There are also companies that use synthetic data generated by AI as training materials.

However, this approach can actually cause serious malfunctions.

Previous research by Rice University and Stanford teams found that feeding AI-generated content to the model, especially after 5 iterations, will only lead to performance degradation.

Researchers gave an explanation for this, called "model autophagy disorder" (MAD).

Paper address: https://arxiv.org/abs/2307.01850

The use of AI-synthesized data is done secretly in these companies. This solution is already seen as a new competitive advantage.

AI researcher Ari Morcos said that "data shortage" is a cutting-edge research issue. He founded DatologyAI last year. Worked at Meta Platforms and Google’s DeepMind division.

His company builds tools that improve data selection and can help companies train AI models more cheaply.

"But there is currently no mature method to do this."

Data is scarce and becomes eternal

Data, computing power, and algorithms are all important resources for training powerful artificial intelligence.

For training large models such as ChatGPT and Gemini, they are completely based on text data obtained from the Internet, including scientific research, news reports and Wikipedia entries.

The material is divided into "chunks" - words and parts of words - and the model uses these chunks to learn how to form human-like expressions.

Generally speaking, the more data an AI model receives for training, the stronger its capabilities will be.

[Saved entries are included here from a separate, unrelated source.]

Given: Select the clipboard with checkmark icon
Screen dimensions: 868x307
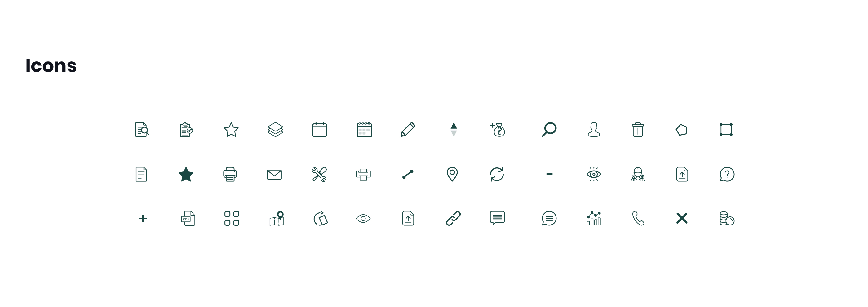Looking at the screenshot, I should click(x=186, y=129).
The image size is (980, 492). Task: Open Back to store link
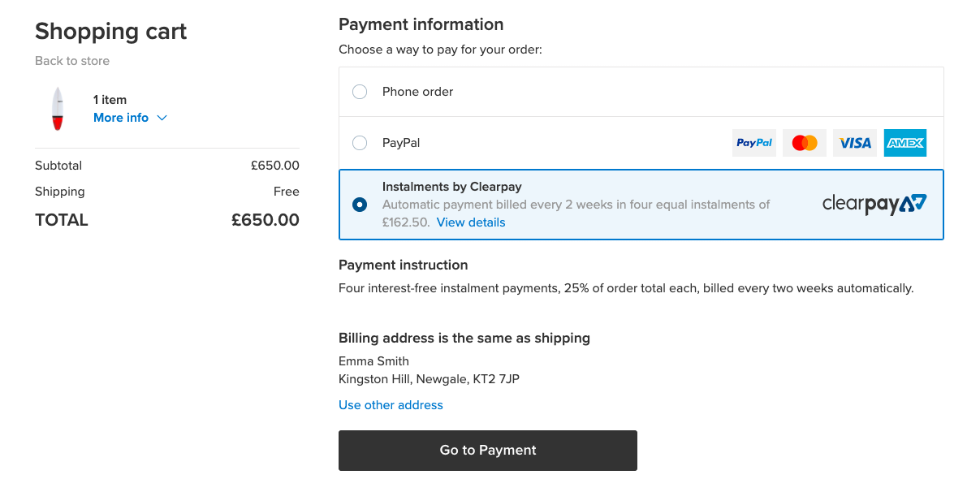pos(72,61)
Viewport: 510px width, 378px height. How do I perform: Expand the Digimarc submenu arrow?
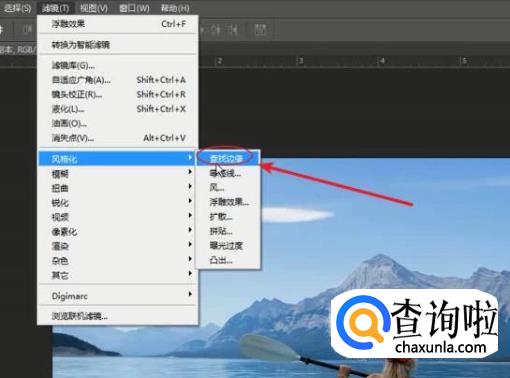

It was OpenAI's heavy investment in this strategy that made ChatGPT famous.

However, OpenAI has never disclosed the training details of GPT-4.

But Pablo Villalobos, a researcher at the research organization Epoch, estimates that GPT-4 was trained on as many as 12 trillion tokens.

He went on to say that based on the principle of Chinchilla's scaling law, if it continues to follow this expansion trajectory, AI systems like GPT-5 will require 60 trillion to 100 trillion tokens of data.

Taking advantage of all available high-quality language and image data may still leave a gap of 10 trillion to 20 trillion, or even more tokens, and it is unclear how to bridge this gap.

Two years ago, Villalobos wrote in a paper that there was a 50% chance that high-quality data would be in short supply by mid-2024. By 2026, the probability of supply exceeding demand will reach 90%.

However, they are now becoming more optimistic and estimate that this will be postponed to 2028.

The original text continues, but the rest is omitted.